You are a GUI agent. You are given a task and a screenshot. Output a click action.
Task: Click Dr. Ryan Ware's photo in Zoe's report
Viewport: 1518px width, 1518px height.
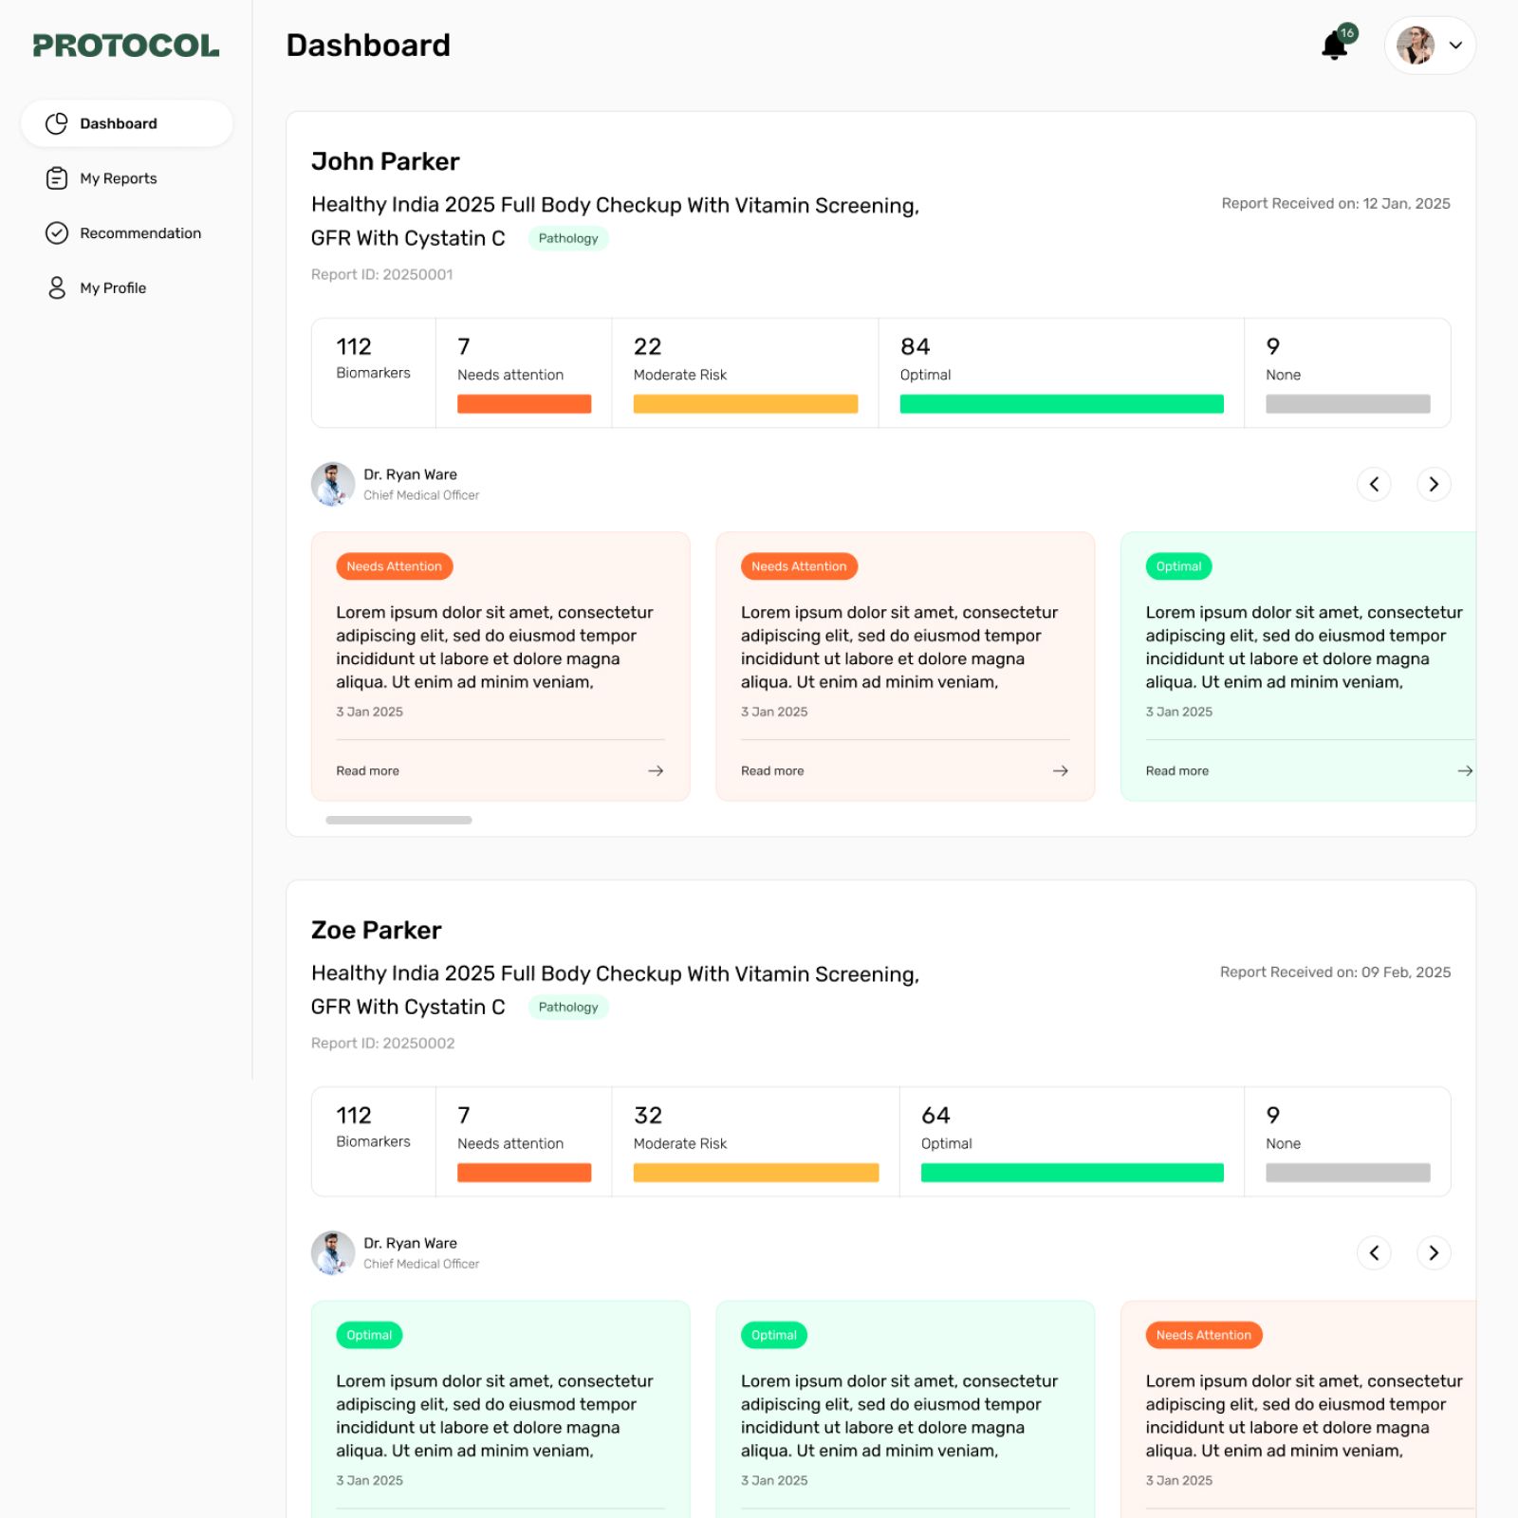pyautogui.click(x=333, y=1252)
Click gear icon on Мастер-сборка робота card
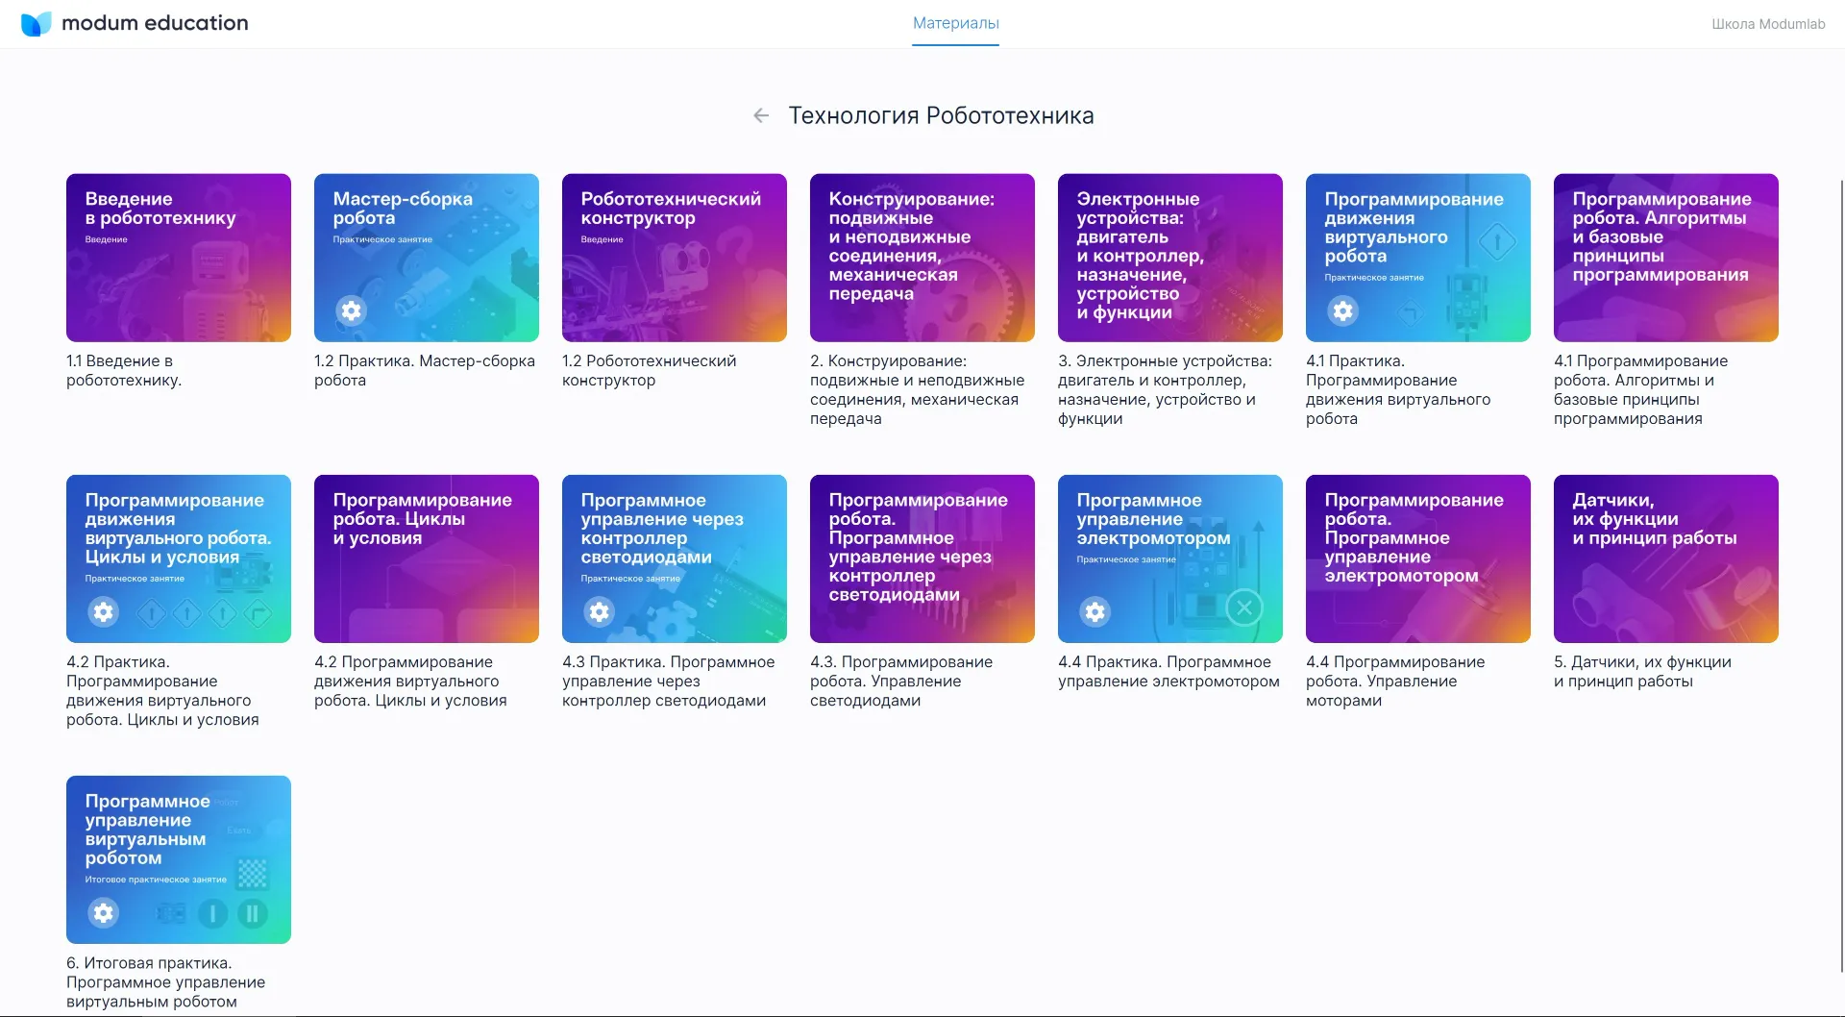 351,310
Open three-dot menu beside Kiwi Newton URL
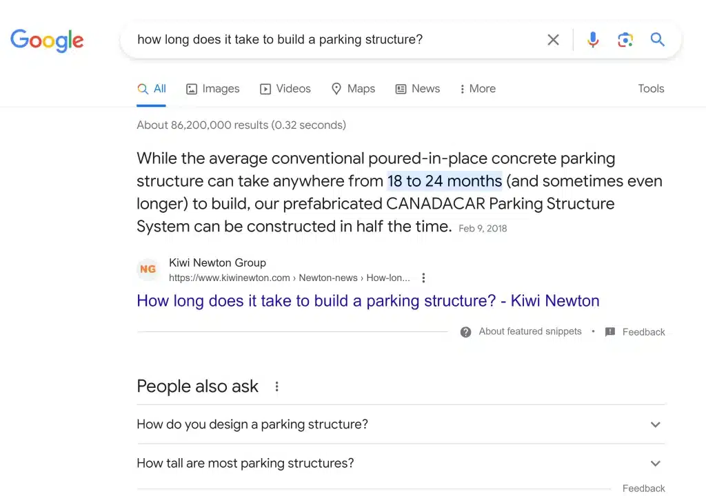Screen dimensions: 706x496 click(423, 278)
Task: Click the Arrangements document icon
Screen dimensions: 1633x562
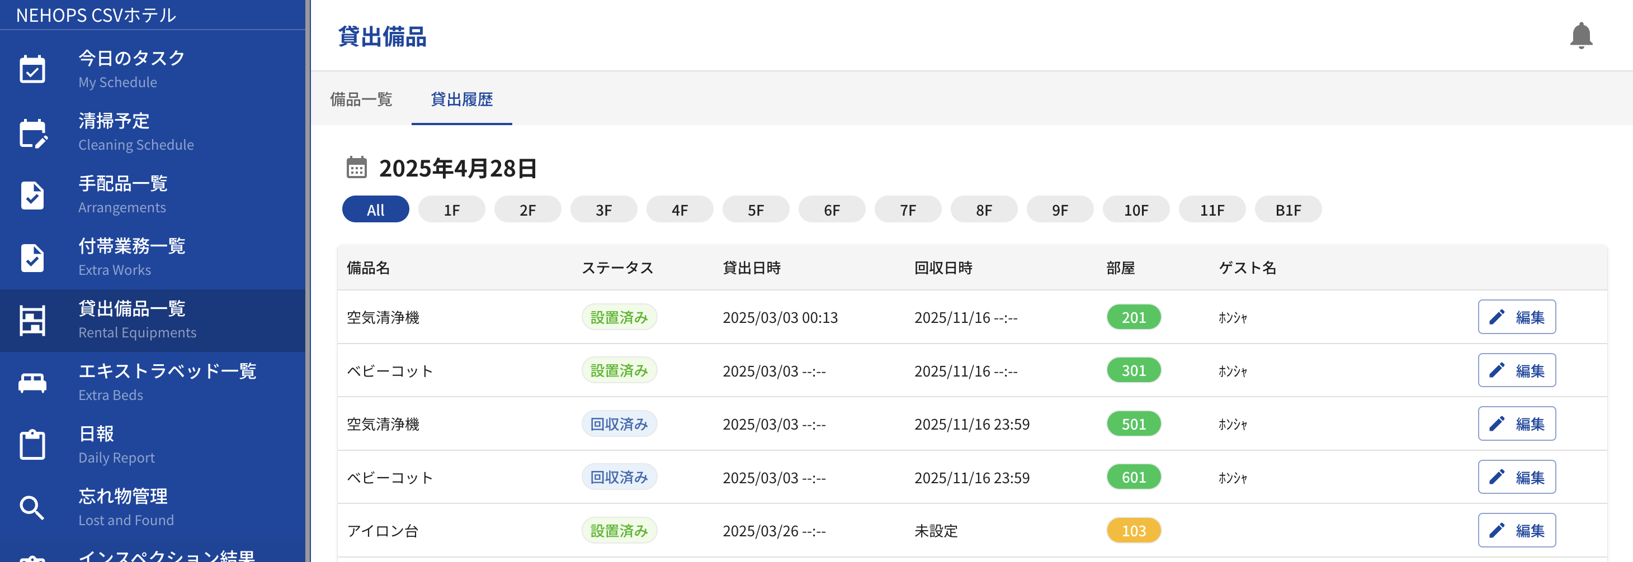Action: pyautogui.click(x=32, y=195)
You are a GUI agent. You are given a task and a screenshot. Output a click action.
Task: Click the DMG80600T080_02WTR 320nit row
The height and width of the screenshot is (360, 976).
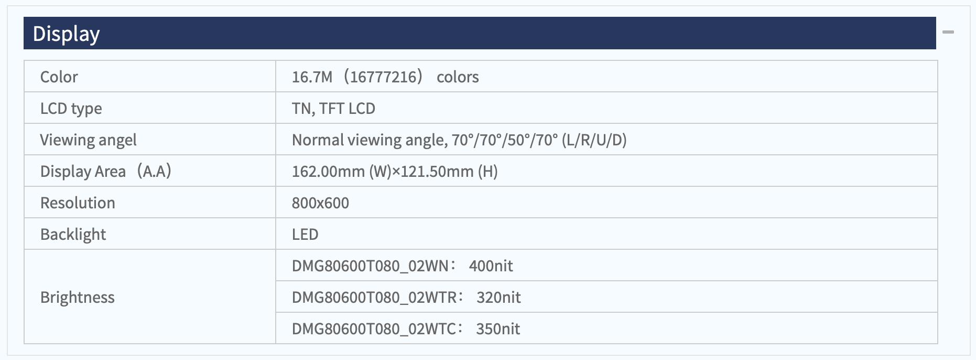[x=606, y=297]
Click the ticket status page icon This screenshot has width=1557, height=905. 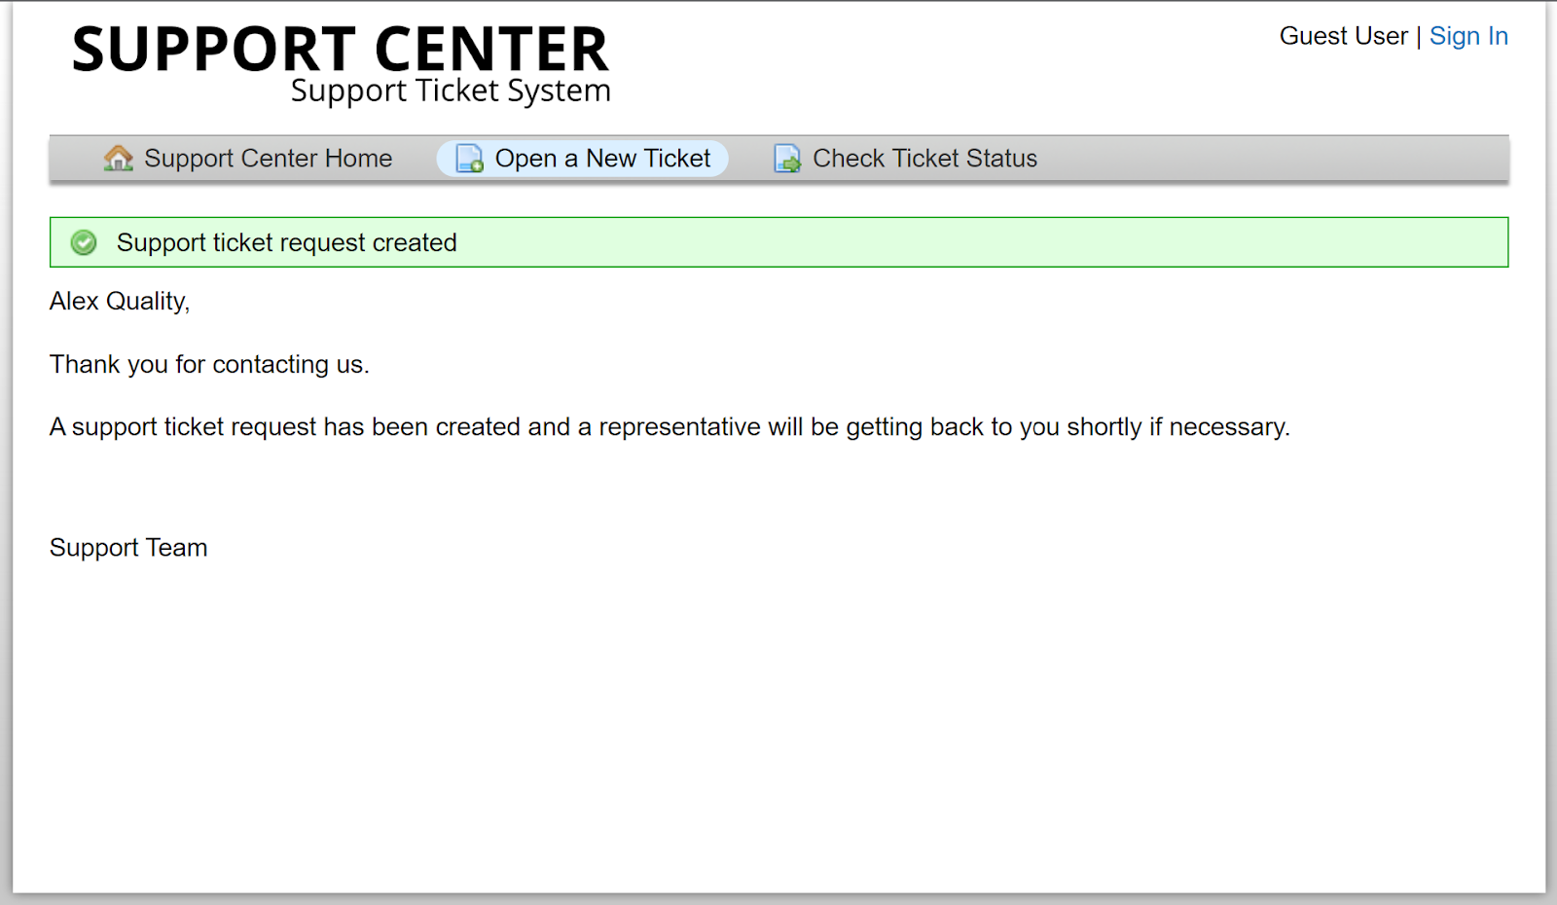point(787,159)
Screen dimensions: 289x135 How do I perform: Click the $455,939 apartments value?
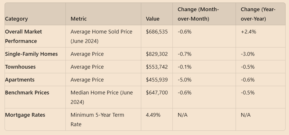click(157, 80)
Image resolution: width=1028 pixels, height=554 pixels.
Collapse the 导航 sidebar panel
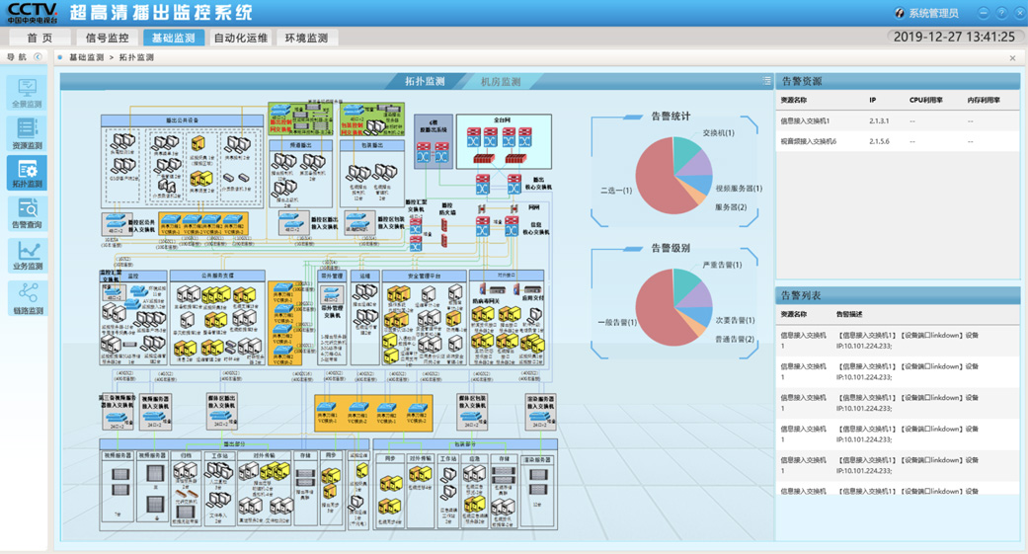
☆ ☆ ☆ ☆
• _Problem to work on_: Restate word for word the lines above that start at the line containing "Screen dimensions: 289x135" and run to the end of the listing; exclude the pictures.

• _Solution to this task_:
Screen dimensions: 289x135 How do I perform: Click the $455,939 apartments value?
click(157, 80)
Image resolution: width=1028 pixels, height=554 pixels.
Collapse the 导航 sidebar panel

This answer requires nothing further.